3.4. Electrochemical Characterization of Cu NP/LIGF/LIG-Electrode-Based Glucose Sensor Under Bending at 0°, 45°, 90°, 135°, and 180°

We also investigated the sheet resistance and CV characteristics of the Cu NP/LIGF/LIG electrode-based glucose sensor under bending at different angles using a rod with a curvature radius of 1 cm (Figure 6). Figure 6A–E show the bending conditions (0°, 45°, 90°, 135°, and 180°) under which the electrochemical properties were investigated. As shown in Figure 6F, the sheet resistance increases linearly with increasing bending angle because the porous LIG network would be stretched, resulting in increased L (which is calculated as R = ρ·L/A). In addition, physical defects resulting from bending of the electrode could be attributed to the increased sheet resistance. The sheet resistance of these bent Cu NP/LIGF/LIG electrodes can also affect their electrochemical properties. Consequently, it led to a reduction in the oxidation peak current signal (Figure 6G) by <5% (45°), 10% (90°), 13% (135°), and 18% (180°). (The raw data are given in the Supplementary Data, Table S2). These results show good electrical properties owing to the current response signals of several hundred microamperes despite the increased sheet resistance; in addition, our fabricated Cu NP/LIGF/LIG electrode-based glucose sensor shows potential for use as a highly flexible glucose sensor due to its electrical stability.
To further characterize the amperometric current response at different bending angles, our fabricated Cu NP/LIGF/LIG electrode-based glucose sensor was tested with amperometry at +600 mV at 5 different angles: 0°, 45°, 90°, 135°, and 180°. Figure 7A shows the amperometric current results along with the time of applying different glucose concentrations for these 5 different bending angles. The different glucose concentrations have been produced by pipetting 250 μL of different concentrations of glucose [50 μM (twice), 100 μM (nine times), and 1 mM (three times)] into 10 mL of 0.1 M NaOH solution for the results of Figure 7A. With increasing bending angle, the current from the fabricated sensor generally decreased due to the increased sheet resistance. Nevertheless, these current responses show excellent linearity and a high current signal in a concentration range of 0.124–9.653 μM, as shown in Figure 7B. The sensitivity under each bending condition is summarized in Table 2. Many non-enzymatic glucose sensors based on Cu nanostructures have been reported. The performance of our fabricated Cu NP/LIGF/LIG electrode-based glucose sensor, including the sensitivity, LOD, and linear range, is compared in Table 2 with those of other cupric oxide and carbon material-based non-enzymatic glucose sensors. From comparative data, it can be deduced that the Cu/LIGF/LIG electrode exhibits notable performance indicators such as high sensitivity, a low detection limit, and good linearity, even in the bent state. In particular, the Cu/LIGF/LIG electrode can provide a highly electrochemically active surface area due to its fibers and porous network, which provide many electroactive sites and improve the electron transfer rate owing to direct electron delivery to the electrode.

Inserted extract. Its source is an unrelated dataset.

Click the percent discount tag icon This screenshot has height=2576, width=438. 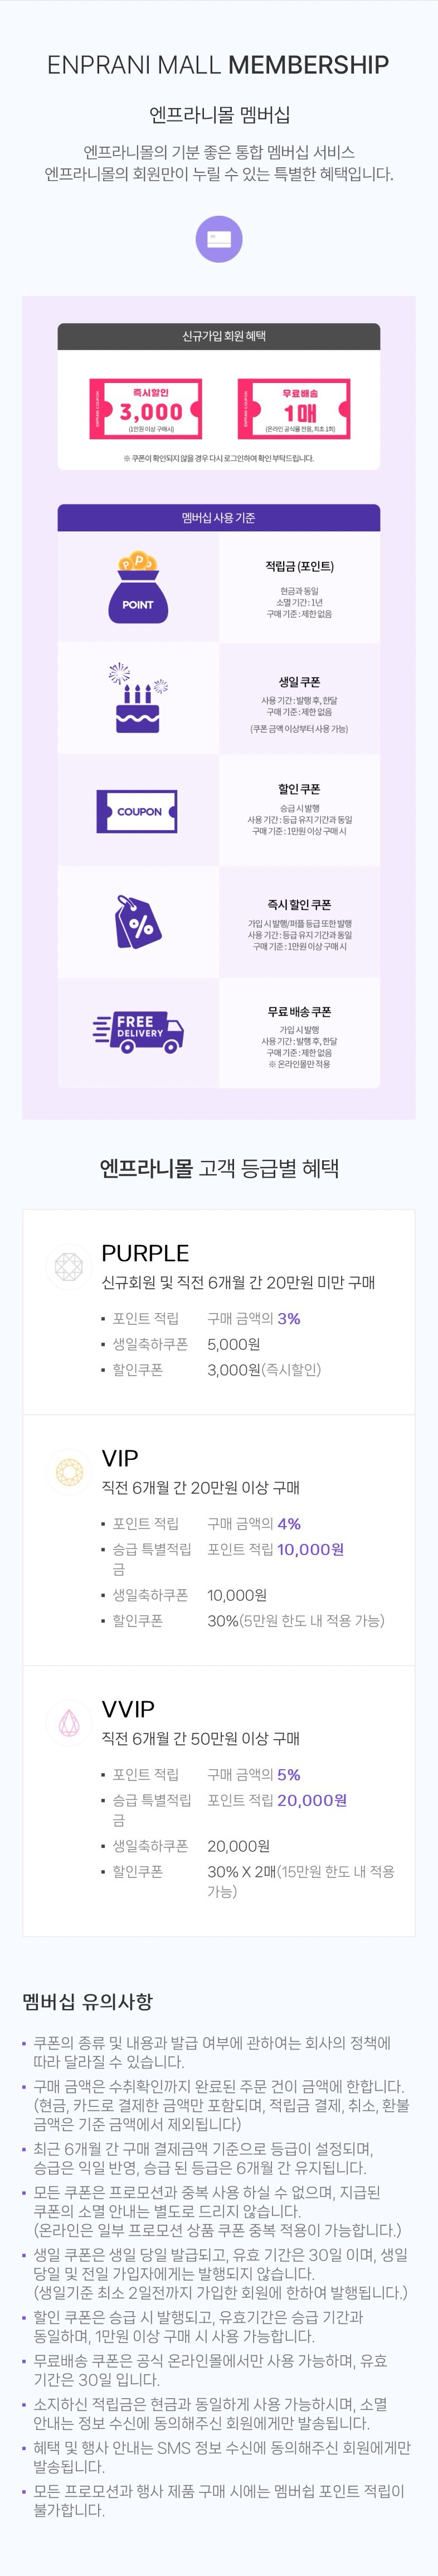(138, 922)
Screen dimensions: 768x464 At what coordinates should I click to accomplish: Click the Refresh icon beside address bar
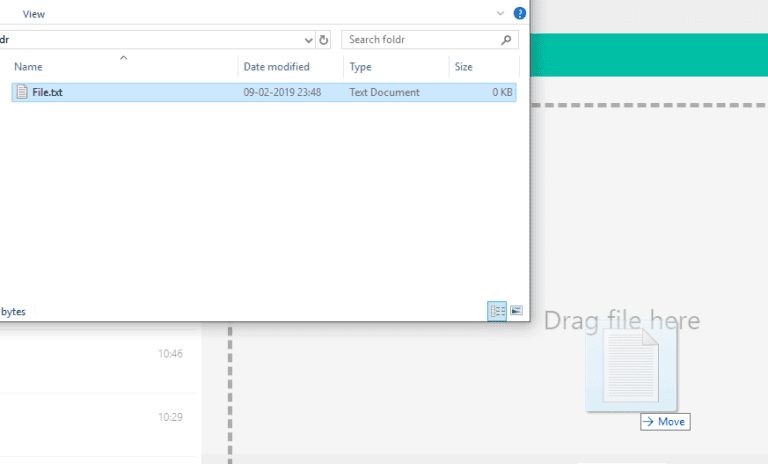pos(323,40)
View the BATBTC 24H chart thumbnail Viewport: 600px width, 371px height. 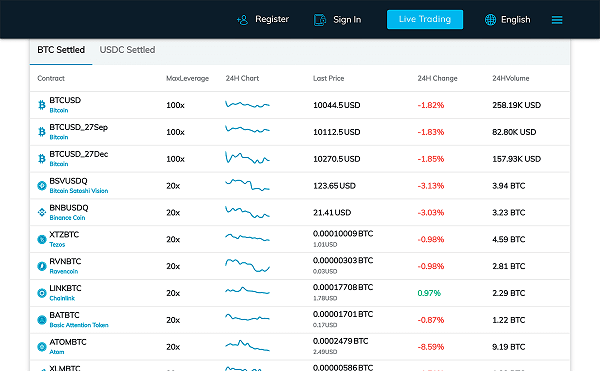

3.5. Stability of the Fabricated Cu NP/LIGF/LIG Electrode-Based Glucose Sensor Under Bending Angles of 0°, 45°, 90°, 135°, and 180°

The long-term stability of the fabricated Cu NP/LIGF/LIG electrode under bending angles of 0°, 45°, 90°, 135°, and 180° was tested by measuring the current response in the presence of 1 mM glucose every two days for 15 days (Figure 8). The fabricated Cu NP/LIGF/LIG electrode could maintain within 10% of its original sensitivity, indicating its excellent chemical stability.

4. Conclusions

In summary, an LIGF/LIG electrode was directly fabricated on PI film by a simple and fast method of laser patterning in raster mode. The sheet resistance and thickness of the fabricated LIGF/LIG are 6.8 Ω/□ and ~420 μm, respectively. Furthermore, basic electrochemical analysis using Randles–Sevcik plots of the bare LIGF/LIG and Cu/LIGF/LIG electrodes shows good linearity and a large active surface area. In addition, a Cu NP/LIGF/LIG electrode-based glucose sensor fabricated by a conventional Cu electroplating method shows excellent glucose detection characteristics such as a high sensitivity of 1438.8 µA/mM∙cm2, a low detection limit of 124 nM, and a broad linear range at an applied potential of +600 mV. Significantly, the resulting Cu NP/LIGF/LIG electrode-based glucose sensor bent at 0°, 45°, 90°, 135°, and 180° achieved relatively high sensitivity, low LOD, and good linear detection range.
These results indicate that our work offers an inexpensive, facile method to fabricate non-enzymatic glucose sensors and have demonstrated their electrochemical properties under different bending conditions. In addition, our fabricated flexible Cu NP/LIGF/LIG electrode-based glucose sensor can be applied to various bioelectronic devices such as wearable devices and skin electronics. In the near future, we will demonstrate the possibility of using our LIGF/LIG electrode-based multisensor for detecting glucose, lactate, K+, and Na+ contents and temperature of human sera such as saliva, sweat, or tears.

Supplementary Materials

The following supporting information can be downloaded at: https://www.mdpi.com/article/10.3390/s25072341/s1. Figure S1: EDS spectra of the Cu NP-coated LIGF/LIG electrode. Figure S2: FE-SEM images of (A) a Cu-NP-coated LIGF (×10k) and (B) a porous LIG electrode (×20k). Figure S3: CV experiments using (A) bare LIG, (B) Cu NP/LIG, (C) bare LIGF/LIG, and (D) Cu NP/LIGF/LIG electrodes were conducted in [10 mM K3[Fe(CN)6] + 1 M KNO3] (1:1) ferricyanide solution at different scan rates from −0.4 to +0.8 V to investigate the electrochemical reaction. Table S1: Comparison of carbon, nitrogen, and oxygen atomic percentages of LIGF/LIG electrodes fabricated at laser powers of 8.5 W, 8.6 W, 8.7 W, 8.8 W, and 8.9 W. Table S2: Comparison of the glucose sensor oxidation peak current change rate with respect to the peak current under different bending angles: 0°, 45°, 90°, 135°, and 180°.

Author Contributions

Conceptualization, T.K.; methodology, T.K. and J.J.P.; formal analysis, T.K.; validation, T.K. and J.J.P.; visualization, T.K.; software, T.K.; investigation, T.K. and J.J.P.; writing—original draft preparation, T.K.; writing—review and editing, J.J.P.; supervision, J.J.P.; funding acquisition, J.J.P.; project administration, J.J.P. All authors have read and agreed to the published version of the manuscript.

Funding

This research was supported by the Basic Science Research Program through the National Research Foundation of Korea (NRF) funded by the Ministry of Science, ICT and Future Planning (2017R1A2B4009088, “Development of IoT-based wearable multi-sensor for human sweat analysis using laser-induced graphene electrode”).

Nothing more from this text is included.